In brief, Procopius says the epidemic was world-wide, in Constantinople lasting four months, with a daily death toll rising to 10,000. Some caution needed here. Where could he obtain this or any firm statistic? Ancient historians routinely exaggerated military casualties; perhaps also medical ones. Same caveat might equally apply to modern accounts. Later sources speak of recurrences down to the eighth century, claiming a death toll of 25-50 million, equivalent to a quarter of the world’s population at that time. Various recent writers have indeed started to question such figures. Unlike the Athenian and Antonine ones, there is general agreement that this was a form of the Bubonic Plague, transported and spread by rats carrying plague-infested fleas.

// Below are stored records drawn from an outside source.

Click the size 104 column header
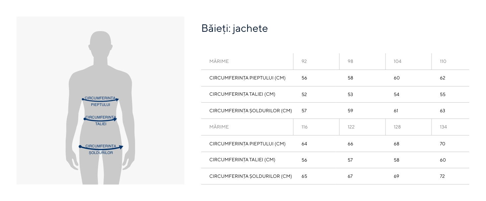This screenshot has width=486, height=201. click(397, 61)

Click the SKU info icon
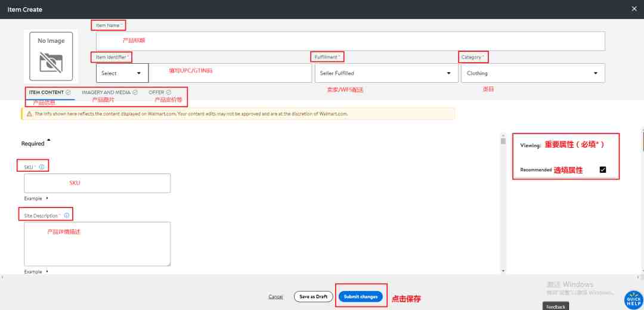coord(41,167)
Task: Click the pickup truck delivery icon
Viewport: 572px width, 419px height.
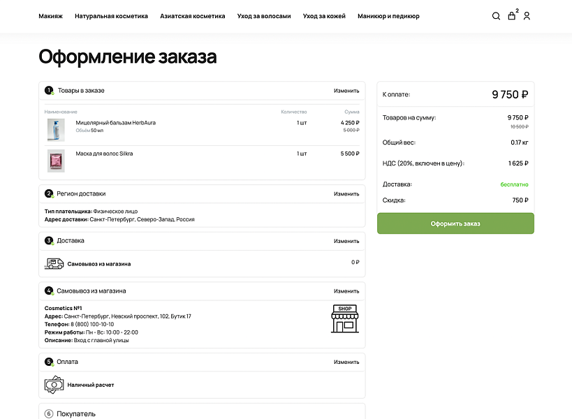Action: [x=54, y=263]
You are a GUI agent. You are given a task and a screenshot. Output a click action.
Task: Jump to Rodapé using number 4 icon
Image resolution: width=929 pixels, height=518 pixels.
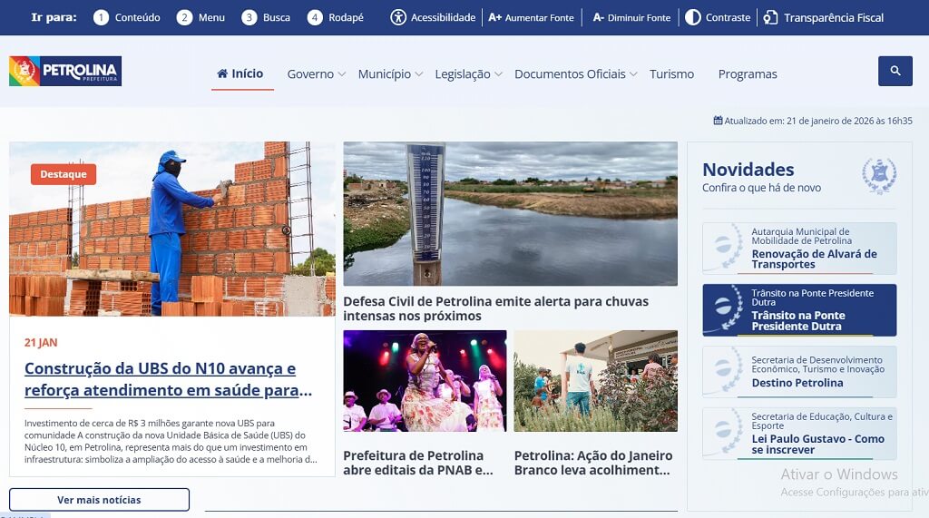pyautogui.click(x=315, y=17)

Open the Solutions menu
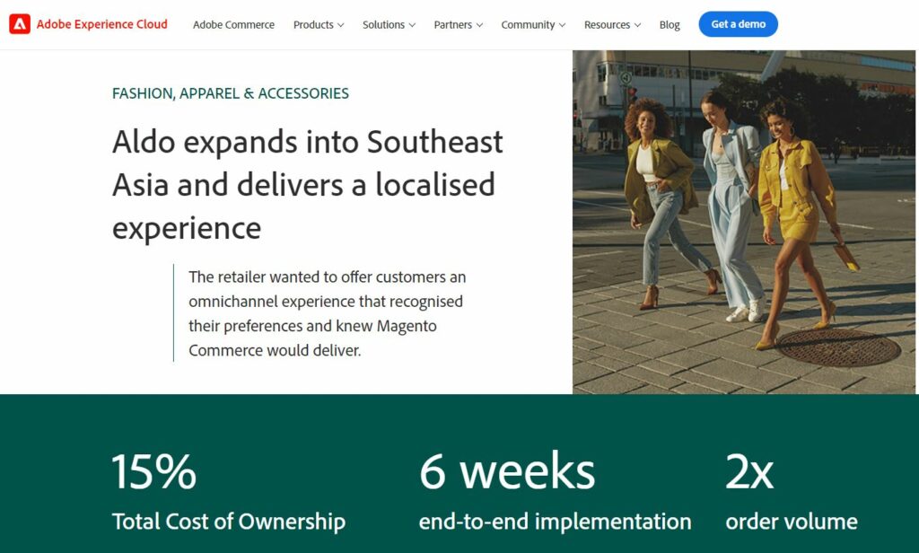click(x=389, y=24)
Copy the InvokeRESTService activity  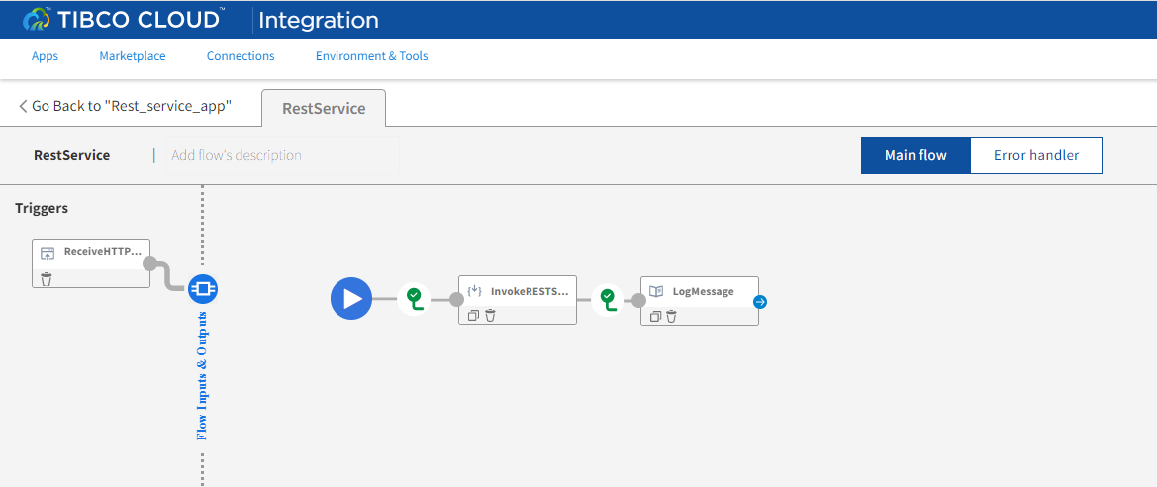[474, 316]
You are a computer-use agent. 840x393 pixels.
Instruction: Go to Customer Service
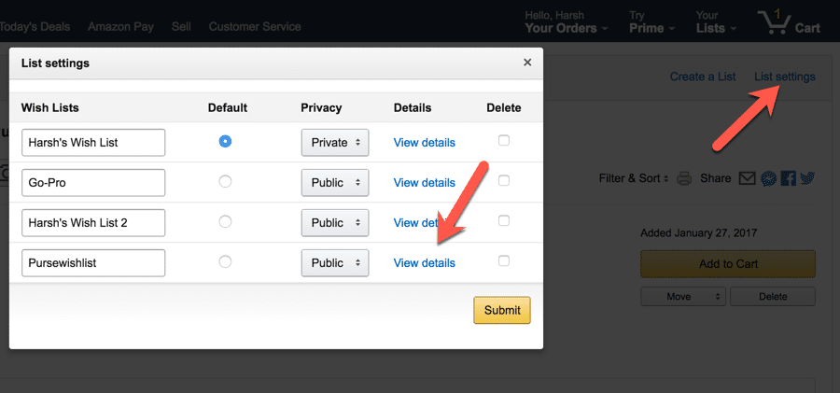pos(255,26)
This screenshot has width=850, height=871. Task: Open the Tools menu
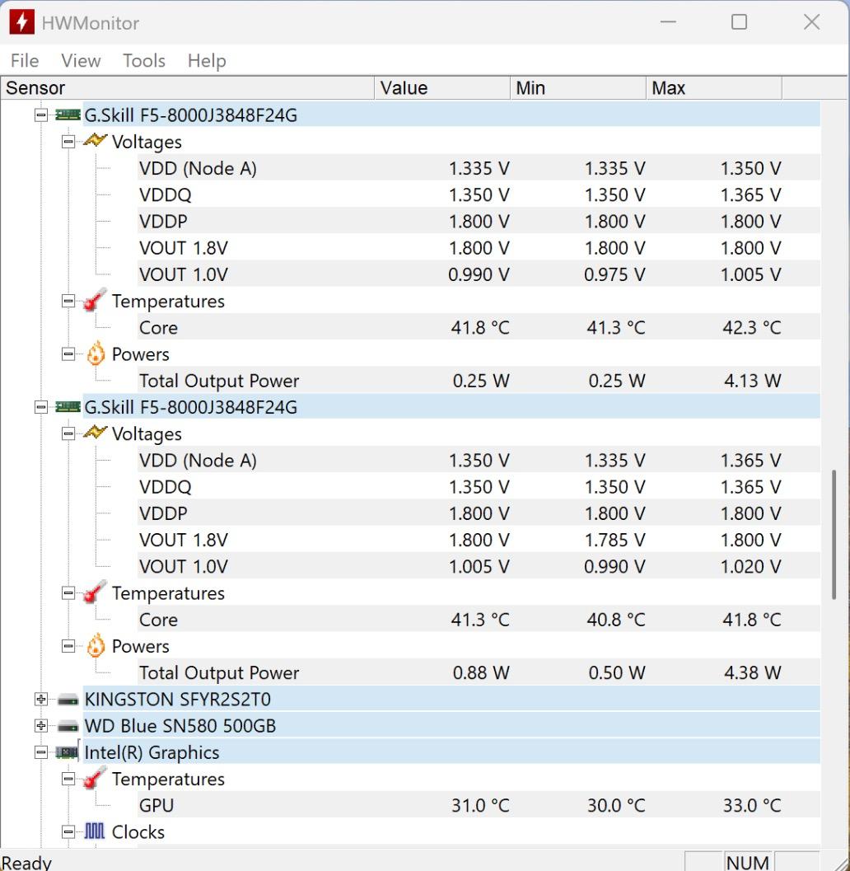(x=144, y=61)
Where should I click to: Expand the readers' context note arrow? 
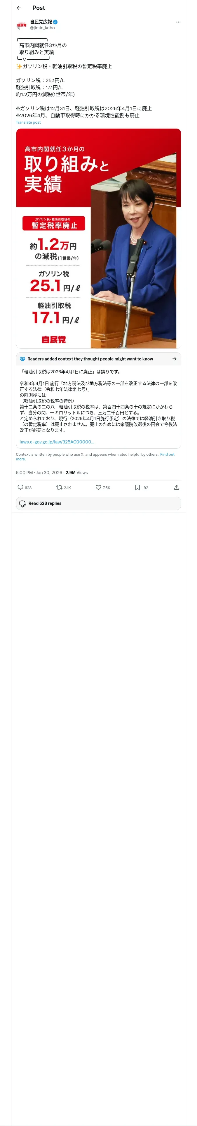(174, 359)
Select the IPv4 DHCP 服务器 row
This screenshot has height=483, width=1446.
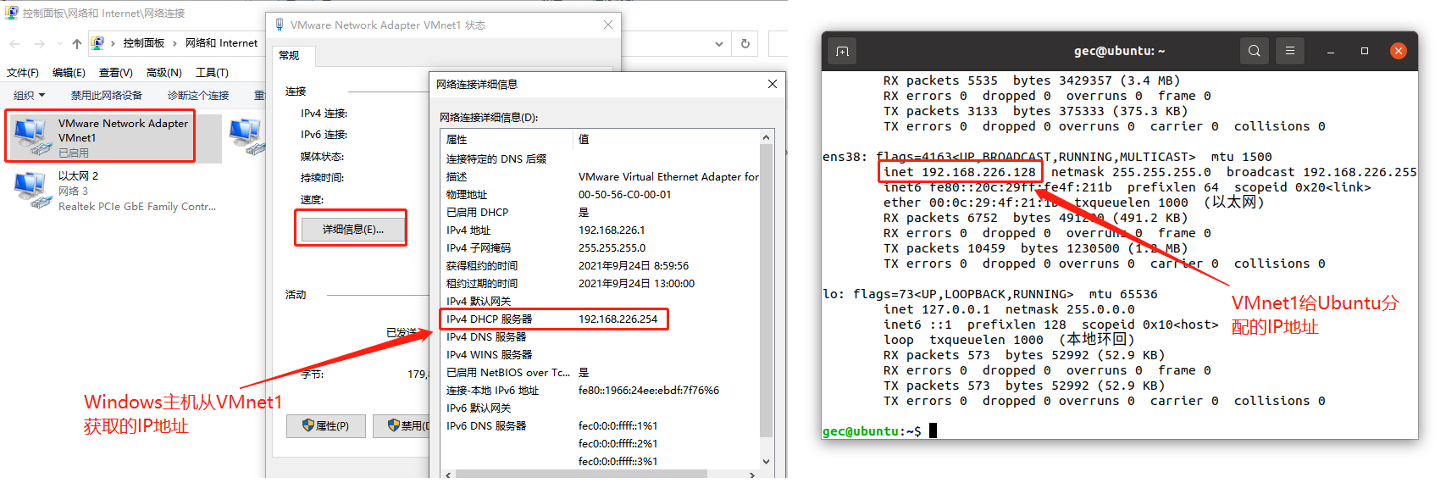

“It was 20 years ago today…” that I wrote in FT136:22 about the variety of epidemics reported from first-century AD Rome by the Elder Pliny (Natural History, bk26 chs1-3), in particular Mentagra (Lichen), not lethal but so hideous that “any kind of death is preferable”. Imported to Rome by an unnamed civil servant from Asia (‘Patient Zero’), it caused facial lesions so severe they had to be cauterised down to the bone, leaving horrific scars. Odd thing was that women, slaves, and the ‘lower classes’ were unaffected. Only victims were aristocratic men, “infected through the fleeting contact of a kiss” – shades of Mononucleosis, once dubbed ‘the Kissing Disease’.